Non è detto che i figli dell’hardcore, genere storicamente ribelle per eccellenza assieme al più anziano punk rock, mantengano inalterati nel tempo i loro feroci spunti rivoluzionari. Che, nel corso degli anni, hanno fatto dell’hardcore stesso un veicolo verbale e musicale universale per sovvertire l’ordine precostituito delle cose; ordine fondato sul pedissequo, a volte cieco, rispetto di regole dettate da altri, limitative per ciò della libertà personale del singolo individuo.     

Per dimostrare che l’esser anticonformisti a tutti i costi può non essere l’unica strada per entrare dritti e diretti nel cuore del più duro dei rocker ci sono loro, gli statunitensi Close Your Eyes. Che, con la forza della loro fede, alimentano una proposta musicale dai contenuti testuali tutt’altro che scontati e omologati. Ben lungi dal raccontare di party, ragazze e alcool, i cinque ragazzi Abilene manifestano, nelle loro canzoni, tutto il loro proselitismo verso il cristianesimo.  

Alla stessa maniera degli act che praticano l’‘unblack metal’ (o ‘christian black metal’, che dir si voglia), la tenace attitudine religiosa nei confronti di dogmi consolidatisi da millenni quali fondamenti del ‘bene’ e della ‘luce’ non esime i texani dal picchiare come fabbri. L’hardcore di “Line In The Sand”, terzo full-length di una carriera cominciata nel 2006, è – infatti – assai pungente, aspro e tagliente come da definizione (“Deus Ex Machina”); ricco tuttavia di melodia sì da far pensare al ‘melodic hardcore’ (“Frame And Glass”). Tenuto conto della cospicua componente metallica che forma la lega di fabbricazione del platter, ecco che si giunge alla definizione più calzante per la musica del combo a stelle e strisce: metalcore.
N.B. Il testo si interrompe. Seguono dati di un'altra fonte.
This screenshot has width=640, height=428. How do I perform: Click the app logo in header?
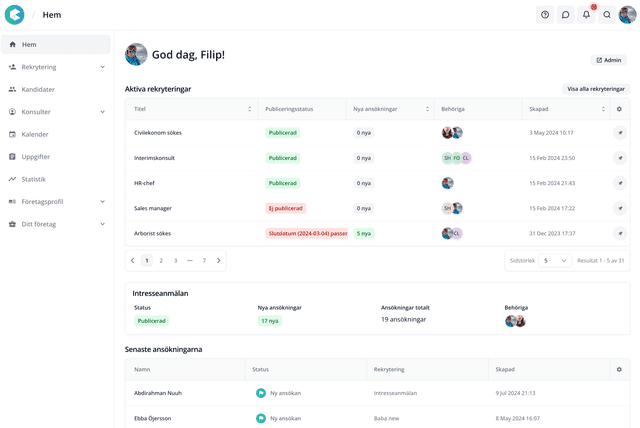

Metalcore dai tratti accattivanti, evidentemente disegnati per compiacere il mercato americano ma non per questo né stucchevoli né banali, né tantomeno scontati. La freschezza compositiva dei Close Your Eyes è genuina e diretta, e pare davvero sgorgare direttamente dal cuore, senza cioè filtri o aggiustamenti per rendere le song ‘perfette’ per il mainstream (“The End”). Mainstream che però non è certo quello dei supermarket o delle televisioni commerciali, ma sempre e comunque riferibile al metal: quando inaspriscono i toni (“Sleeping Giant”), Sam Ryder e soci si allontanano parecchio dalla concezione di ‘musica facile’, corroborando per esempio i passaggi più duri con i riottosi breakdown tipici delle forme *-core o alimentando le linee vocali con brutali growling (“Skeletons”).
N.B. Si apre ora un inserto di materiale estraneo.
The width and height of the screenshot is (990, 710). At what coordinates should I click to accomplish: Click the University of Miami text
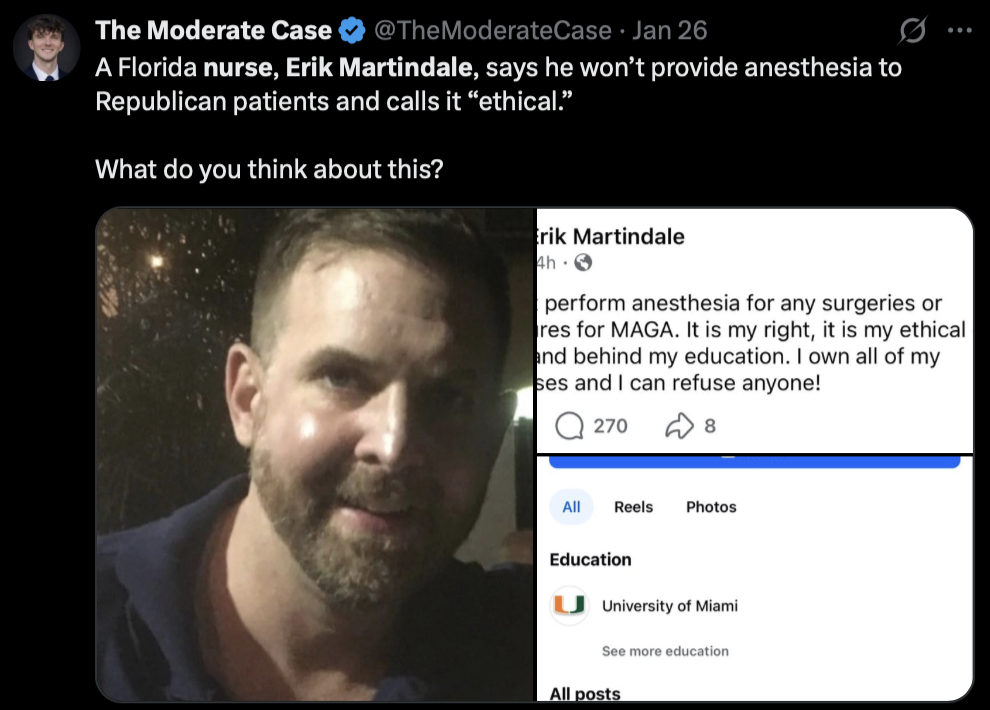click(669, 606)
Ma è nei momenti ove esplode l’armoniosità, che i Close Your Eyes dimostrano di possedere ‘quel qualcosa in più’ che fa di un lavoro ordinario un’opera da fare propria, da gustare ascolto dopo ascolto. Un’opera peraltro varia e caleidoscopica, distaccata da schemi precotti da ripetere all’infinito senza variazioni sul tema. Strofe e ritornelli, in ogni caso, non sono mai sdolcinati, mai caramellosi; mantenendosi per ciò ben distanti da certe esagerazioni melodiche tipicamente emo(-core). I cori alimentati dalle voci di Ryder, Brett Callaway e Sonny Vega, peraltro, riescono a innescare quella dolce e soffusa emozione di struggente malinconia che, a parere di chi scrive, può essere il valore aggiunto da aggregare ai dettami del metalcore (“No Borders!”, “Trends And Phases”).  
    
Un disco che fa bene al metalcore, “Line In The Sand”, poiché evidenzia che – quando la classe non è acqua – si può volare in alto nel cielo, anche senza inventare un nuovo mezzo di locomozione. E, di talento, i Close Your Eyes ne hanno da vendere. Per trovarlo… al volo, basta ascoltare ad alto volume “Days Of Youth” e “Frame And Glass”… per sognare di attraversare con la mente i pianeti, le stelle e le galassie.